El papa, que eligió a Albania para su primer viaje europeo por ser un ejemplo de convivencia pacífica entre las religiones, se lamentó de que la “intolerancia con los que tienen convicciones religiosas diferentes es un enemigo particularmente insidioso, que desgraciadamente hoy se está manifestando en diversas regiones del mundo”.

“Cuando, en nombre de una ideología, se quiere expulsar a Dios de la sociedad, se acaba por adorar ídolos, y enseguida el hombre se pierde, su dignidad es pisoteada, sus derechos violados”, manifestó el pontífice, quien en ese contexto recordó la represión y las “atrocidades” que vivieron en la Albania comunista los creyentes.

En la reunión, en la que participaron representantes de las comunidades católica, ortodoxa, evangélica y musulmana, el presidente de la Conferencia Episcopal de Albania, Angelo Massafra, destacó el papel de los líderes religiosos de este país en promover la paz y la solidaridad durante las revueltas de 1997, cuando Albania estuvo a punto de entrar en una guerra civil, y durante la guerra de Kosovo (1998-1999).

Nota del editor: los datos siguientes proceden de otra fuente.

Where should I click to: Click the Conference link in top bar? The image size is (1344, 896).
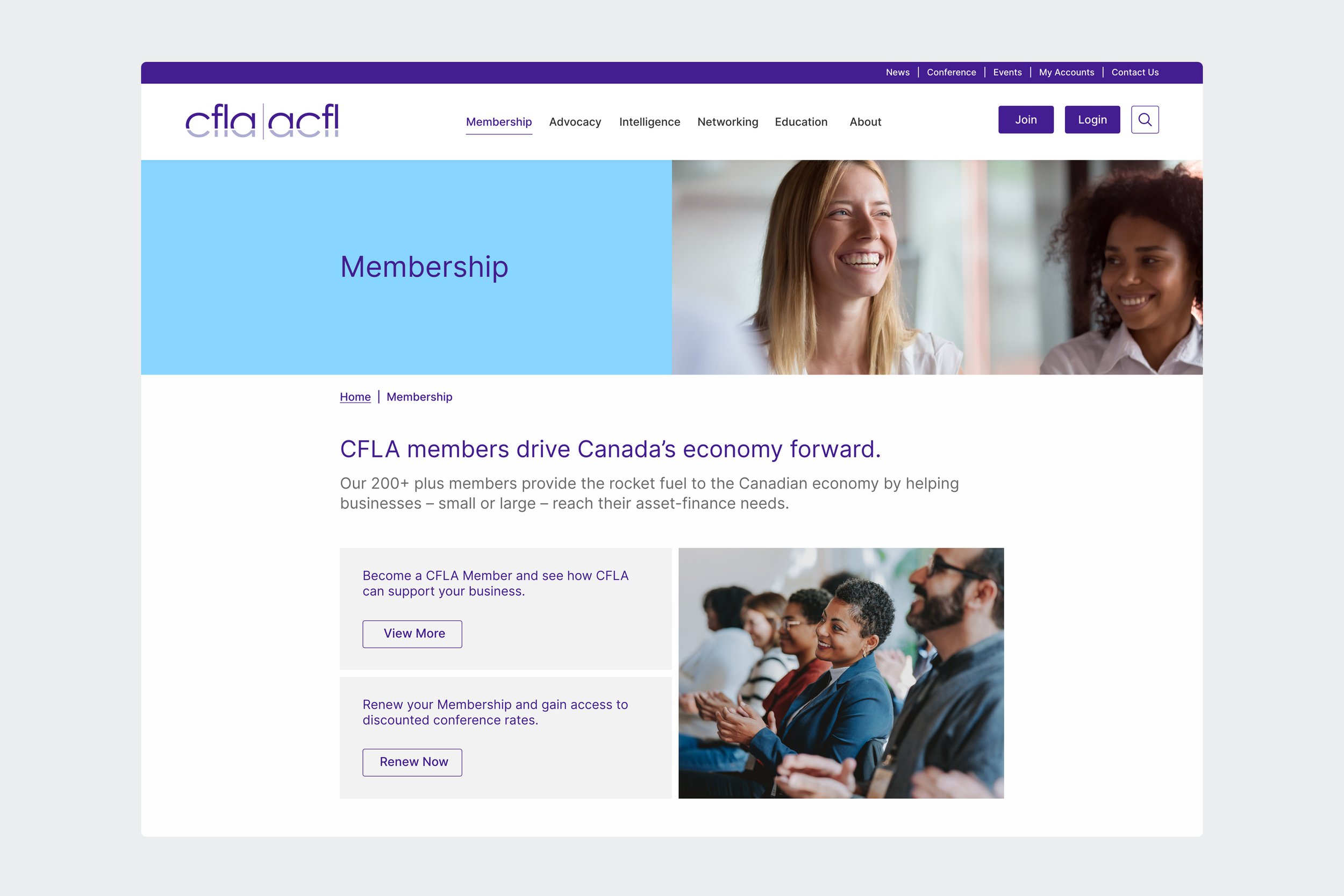951,72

“Ahora ha llegado el momento de pasar de la tolerancia a una fraternidad”, para construir puentes de diálogo y distanciarse de los males de hoy, como “la corrupción, la inmoralidad, el consumismo, la droga, la prostitución, la mafia o la venganza de sangre”, dijo.

Detalles
De Albania

‘País ateo’
En 1967, el dictador Enver Hoxha proclamó a Albania primer “país ateo” del mundo y se destruyeron iglesias y mezquitas. El propio papa mencionó la cifra de 1.820 iglesias católicas y ortodoxas destruidas.

Madre Teresa
Antes de dejar el país, el papa recibió un recipiente de cristal con tierra donde nació la madre Teresa de Calcuta, una albanesa de origen macedonio.